Ensuring Compatibility in Time Cockpit

Time Cockpit is highly customizable, allowing customers to tailor the application to their own structures and processes. These customizations can range from simple user interface or data model adjustments (e.g., adding additional tables) to more advanced topics like permission configurations.

To separate standard functionality from customer-specific customizations, Time Cockpit employs several mechanisms:

Namespacing

Elements such as tables, forms, lists, permissions, etc., are identified using specific prefixes:

  • APP_: Used for all standard tables, forms, lists, permissions, validation rules, and more. These elements are part of the default data model.
  • USR_: Used for customer-specific extensions. These elements are custom additions by clients to extend Time Cockpit's functionality.

These prefixes can be specified wherever tables, lists, or forms are utilized or queried. This mechanism already covers a large portion of the requirements when accessing customer-specific extensions in a standard Time Cockpit tenant.

When Namespacing is Not Enough

While the namespacing mechanism handles most customization needs, there are scenarios where it is not sufficient—specifically around permissions. Time Cockpit's permission model is designed with an "OR" logic when it evaluates access rights. This means that if a user has multiple permissions assigned—either through roles, group memberships, or direct assignments—the system does not require all these permissions to be satisfied to grant access. Instead, it only checks if any one of these permissions allows the requested operation.

Example Scenario

Suppose there is an entity called ProjectData and you have the following permissions configured for a user:

  1. USR_ReadProjects — Allows reading all project data.
  2. USR_ReadSensitiveProjects — Allows reading a specific subset of sensitive projects.

If Time Cockpit rolls out a new standard permission, say APP_ReadArchivedProjects, which grants read access to archived projects, and this permission is activated, the user now has additional read access automatically.

Suppose a customer has a specifically adapted permission model; it must still be possible to roll out updates to the standard data model without affecting the customer's existing permission configuration. Customers should always have access to the latest data model without interference.

To achieve this, Time Cockpit provides the Feature Flag System.

Feature Flag System

The feature flag system allows deploying the latest data model to existing accounts while selectively disabling parts of it. For example, in May 2025, standard permissions were rolled out (see here). These standard permissions must not override existing customer configurations. Therefore, they are widely disabled for existing customers using feature flags. As a result, they are not considered during permission evaluation.

isDisabledExpression

To support this selective behavior, a new attribute called isDisabledExpression was introduced to elements that govern Time Cockpit's behavior (e.g., permissions, validation rules, actions). The isDisabledExpression is a TCQL expression that determines whether a permission, validation rule, or action should be available or effective.

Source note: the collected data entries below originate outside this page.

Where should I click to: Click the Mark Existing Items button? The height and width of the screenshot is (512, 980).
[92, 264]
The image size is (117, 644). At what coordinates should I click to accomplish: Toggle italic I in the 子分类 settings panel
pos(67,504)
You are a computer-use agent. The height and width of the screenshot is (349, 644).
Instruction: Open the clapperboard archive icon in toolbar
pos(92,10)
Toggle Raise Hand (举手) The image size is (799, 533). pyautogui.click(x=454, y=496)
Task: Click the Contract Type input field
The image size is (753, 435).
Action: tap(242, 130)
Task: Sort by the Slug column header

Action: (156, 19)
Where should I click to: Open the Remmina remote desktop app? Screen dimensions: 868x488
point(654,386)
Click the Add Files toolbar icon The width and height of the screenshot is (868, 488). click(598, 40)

Feature flags are not limited to isDisabledExpression; they can be evaluated in any context where TCQL expressions are usable. This includes TCQL queries, forms, lists, and more. This flexibility enables fine-grained control, even allowing individual fields and columns to be hidden in forms and lists based on feature flags.

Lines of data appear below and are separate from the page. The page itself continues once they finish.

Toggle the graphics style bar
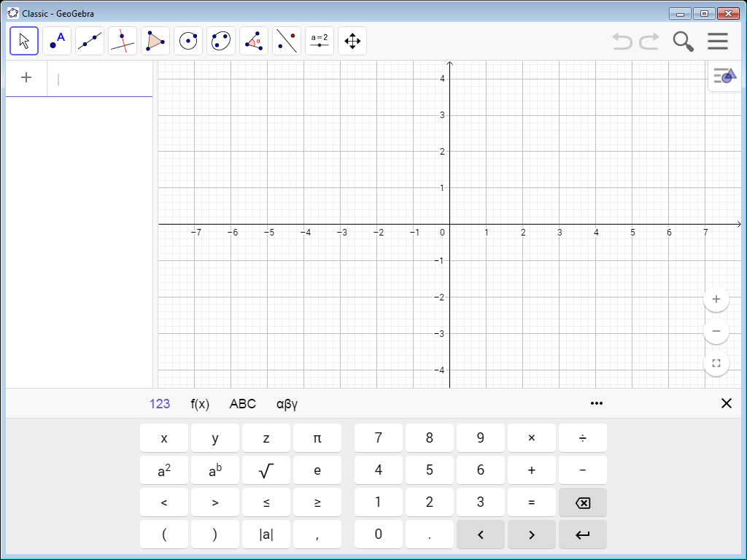Viewport: 747px width, 560px height. (x=724, y=76)
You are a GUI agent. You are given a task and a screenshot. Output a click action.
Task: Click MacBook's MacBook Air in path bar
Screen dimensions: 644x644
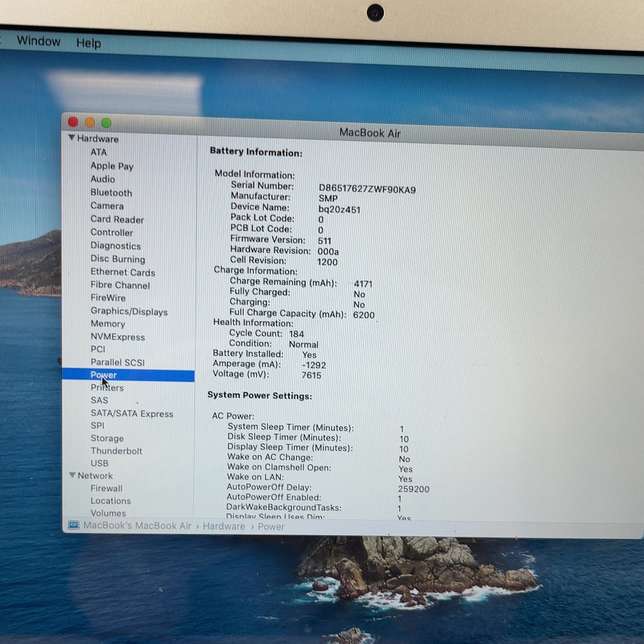(137, 525)
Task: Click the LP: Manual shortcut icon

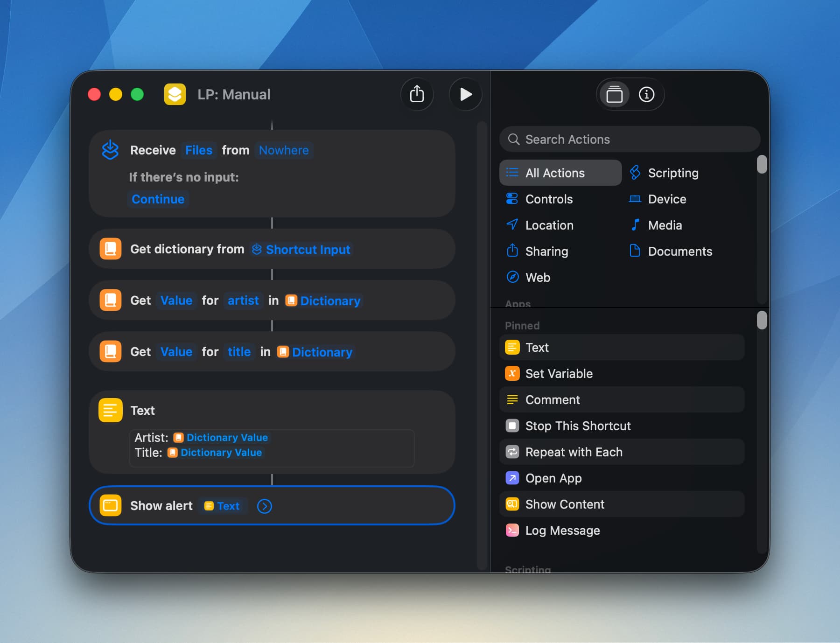Action: [175, 94]
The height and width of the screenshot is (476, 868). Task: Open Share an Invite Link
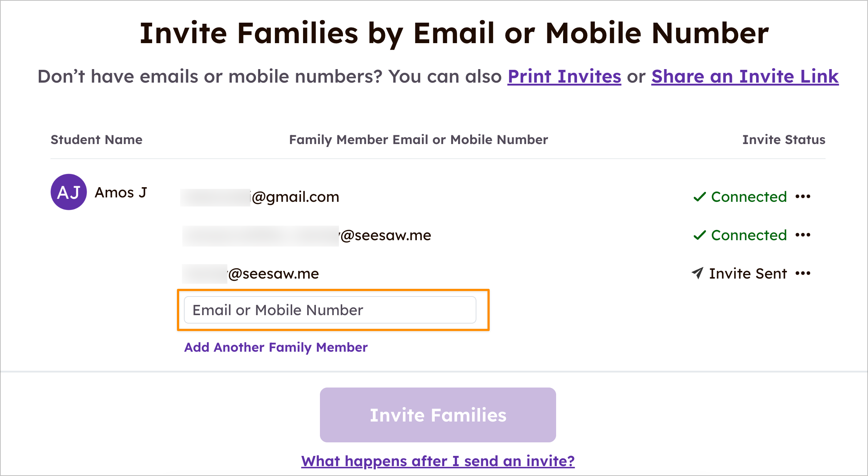(x=745, y=76)
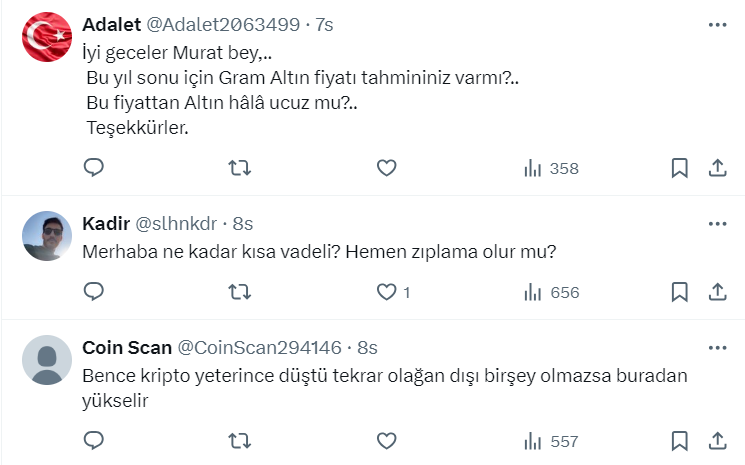View analytics for Adalet's tweet
Viewport: 745px width, 465px height.
point(551,168)
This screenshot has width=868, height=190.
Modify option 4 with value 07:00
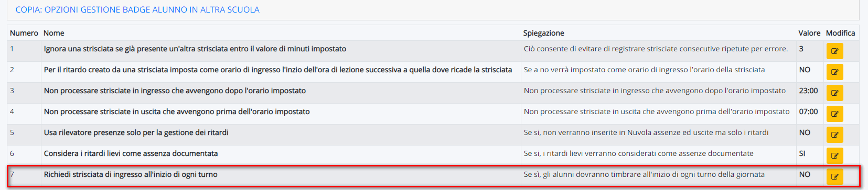[x=834, y=114]
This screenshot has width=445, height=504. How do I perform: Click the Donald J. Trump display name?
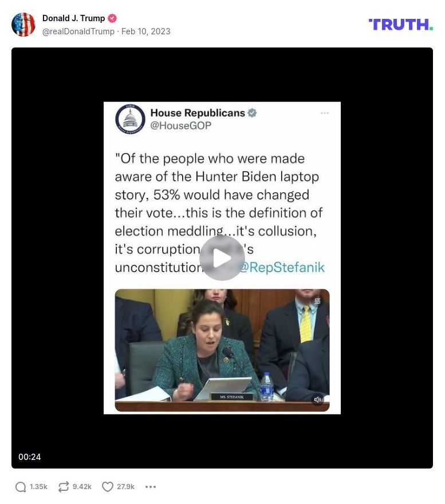[73, 18]
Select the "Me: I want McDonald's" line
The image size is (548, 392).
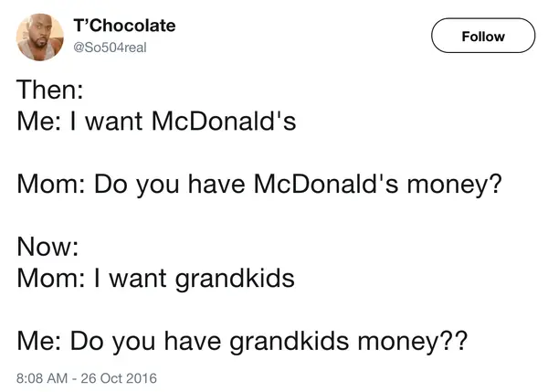coord(156,120)
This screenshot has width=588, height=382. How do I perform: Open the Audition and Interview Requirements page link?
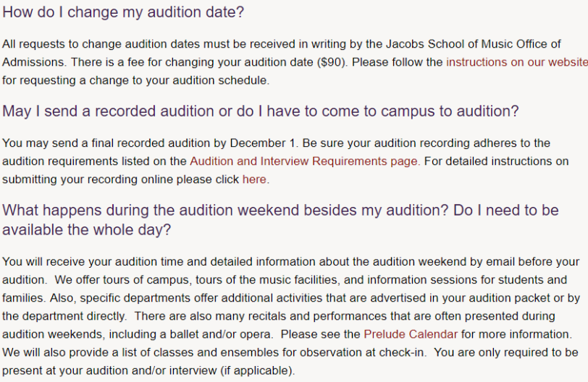coord(303,161)
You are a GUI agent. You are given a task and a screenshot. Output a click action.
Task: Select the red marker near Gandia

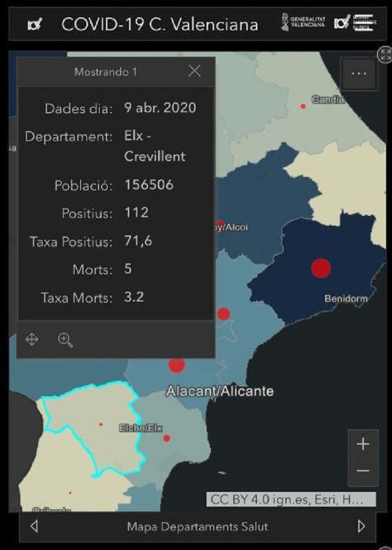click(x=303, y=106)
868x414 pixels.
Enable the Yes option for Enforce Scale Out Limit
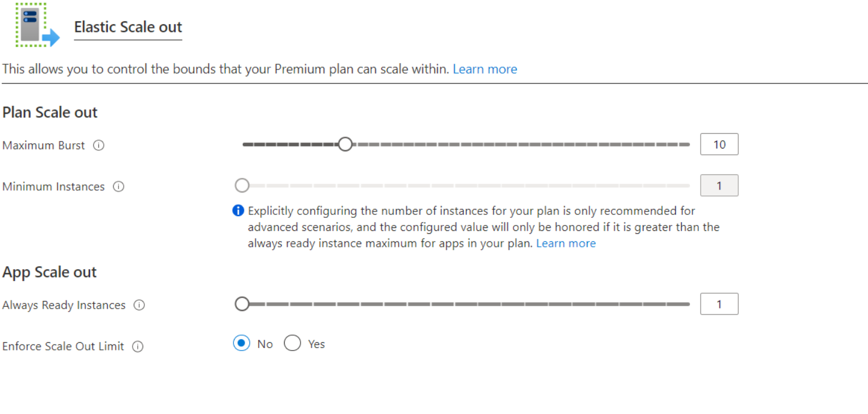pyautogui.click(x=292, y=343)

An example of querying a feature flag in a permission:

:IsFeatureFlagEnabled('APP_DefaultPermissions')

Below is a screenshot showing the standard permissions for APP_Timesheet:

Default Permissions

Evaluation of isDisabledExpression

The isDisabledExpression is evaluated when the data model is initially loaded. This means that whether a feature flag is active or not is determined per account rather than per user. It is not possible to enable or disable feature flags individually for different users within the same account.

It is important to note that there is also an existing isDisabled boolean field in the data model. The behavior of the system is that the isDisabledExpression and the isDisabled flag field are OR-chained. This means that if either the isDisabledExpression evaluates to true or the isDisabled field is set to true, the corresponding permission, validation rule, or action will be disabled.

Use Cases for Feature Flags

Multi-Tenant Installations

Feature flags are particularly useful in large multi-tenant installations where different departments share the same Time Cockpit instance but require different features. Feature flags allow entire features to be deactivated for specific departments without impacting others, simplifying source code management, build pipelines, and maintenance.

Compatibility Flags

In cases like the Default Permissions example, feature flags serve as compatibility flags. They allow Time Cockpit to maintain compatibility with customer environments while ensuring all customers are always on the latest data model—even if they are not actively using the new features. This approach also simplifies source code management and ensures smooth deployment of updates.